**Goal**: Copy the listing from the line with "Open the RÉSUMÉ DU PRÉPARATEUR link" up to and including the line with "point(800,11)", requests included, and shift every coordinate in the answers by -84. Leave the pictures out.

**Data extract**:
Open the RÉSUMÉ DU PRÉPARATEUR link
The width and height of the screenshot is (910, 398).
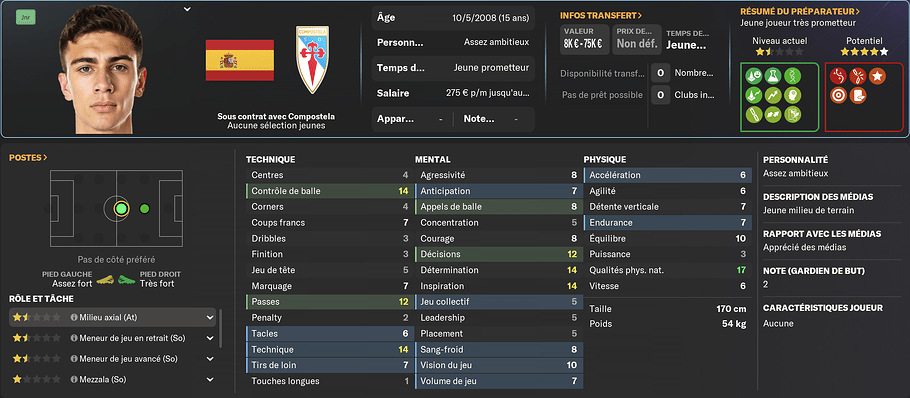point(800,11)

---

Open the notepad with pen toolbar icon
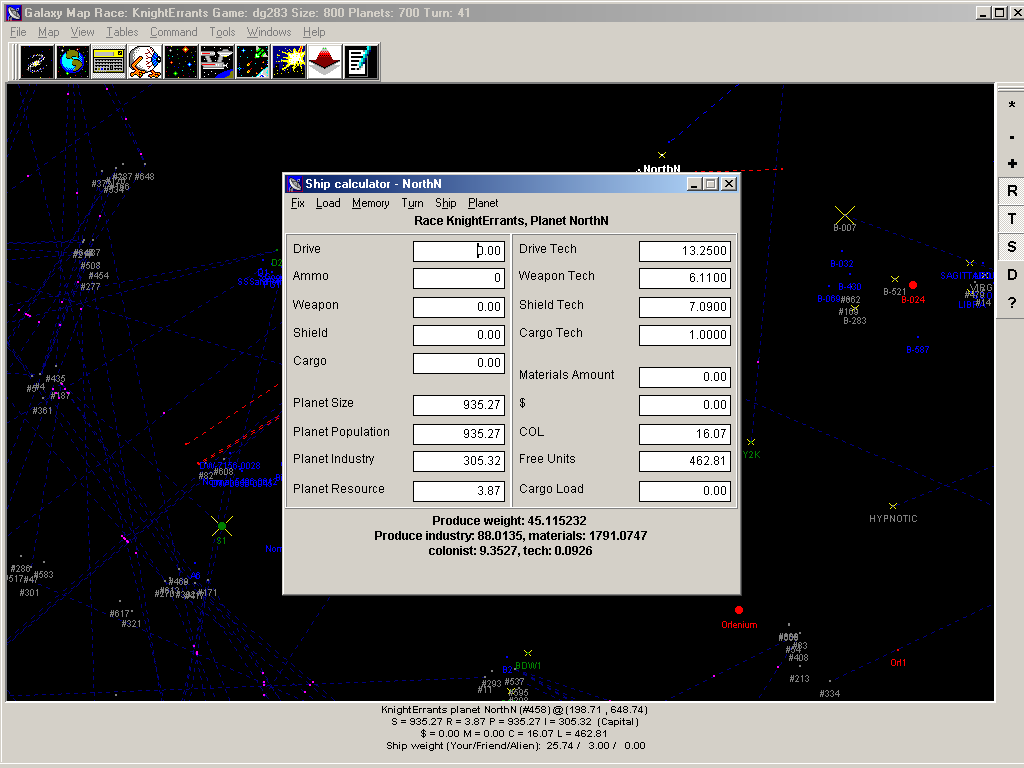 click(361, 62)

**Written answer**:
Open the RÉSUMÉ DU PRÉPARATEUR link
The width and height of the screenshot is (910, 398).
point(716,-73)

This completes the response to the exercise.